Given that he did not join the NBA until age 30, it is hard to know what kind of impact Teodosic might have had on American soil had he spent his prime years there and had his basketball education in that style of play. But what we do know for sure is that in the EuroLeague, Teodosic was anything but average.

One Of The EuroLeague Greats

Across his EuroLeague career – and in particular, the six years he spent with CSKA Moscow between 2011 and 2017 – Teodosic was a EuroLeague star. His myriad individual accolades included three All-EuroLeague First Team awards, three Second Team awards, two assist leader titles and an MVP award.

All of this came before his time with the Clippers, in large part because Teodosic was not incentivised to leave. While EuroLeague salaries do not compete with top-tier NBA ones – something which was true back then, and which is really true now – CSKA willingly spent much more than they earned in revenue, and Teodosic was paid handsomely for his services.

Furthermore, stardom beats forgettableness.
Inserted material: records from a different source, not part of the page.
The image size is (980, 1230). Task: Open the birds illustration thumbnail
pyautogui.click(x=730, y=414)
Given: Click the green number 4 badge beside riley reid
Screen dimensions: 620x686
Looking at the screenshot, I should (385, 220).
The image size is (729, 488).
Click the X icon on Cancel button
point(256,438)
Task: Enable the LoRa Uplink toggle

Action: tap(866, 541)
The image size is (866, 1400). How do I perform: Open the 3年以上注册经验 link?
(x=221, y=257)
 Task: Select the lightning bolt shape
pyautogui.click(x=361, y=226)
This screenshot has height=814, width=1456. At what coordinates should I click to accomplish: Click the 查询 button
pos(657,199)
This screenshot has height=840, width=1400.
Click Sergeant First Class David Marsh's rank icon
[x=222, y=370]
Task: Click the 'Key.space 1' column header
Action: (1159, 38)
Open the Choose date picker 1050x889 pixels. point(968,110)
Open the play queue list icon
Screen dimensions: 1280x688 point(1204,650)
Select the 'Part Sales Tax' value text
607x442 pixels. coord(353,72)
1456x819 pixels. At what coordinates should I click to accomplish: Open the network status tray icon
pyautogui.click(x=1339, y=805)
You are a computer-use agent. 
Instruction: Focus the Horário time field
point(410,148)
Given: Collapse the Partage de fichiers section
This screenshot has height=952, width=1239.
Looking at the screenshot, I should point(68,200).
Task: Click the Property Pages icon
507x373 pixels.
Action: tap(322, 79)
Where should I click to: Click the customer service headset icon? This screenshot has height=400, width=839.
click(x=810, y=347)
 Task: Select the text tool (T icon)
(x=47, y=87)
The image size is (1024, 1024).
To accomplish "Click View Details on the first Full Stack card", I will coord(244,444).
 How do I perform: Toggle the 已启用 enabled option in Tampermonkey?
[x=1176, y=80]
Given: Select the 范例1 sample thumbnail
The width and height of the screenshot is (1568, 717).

In the EuroLeague, in his home continent, playing the brand of basketball he knows best and where his defensive lapses mattered less given his heightened offensive importance, Teodosic was happier. He liked playing in Europe, his CSKA team was good, and he was one of the best players in the competition. To give that up to ride NBA benches, as he did once Gilgeous-Alexander arrived, was not a tempting offer.

Teodosic, like so many EuroLeague MVPs (especially guards), did not succeed in the NBA, not through a lack of talent but through a lack of need to succeed. He retires having won everything there is to win in Europe, but with his NBA career with the Clippers serving as little more than a box-ticking exercise on his CV. And maybe that is the way it should always have been.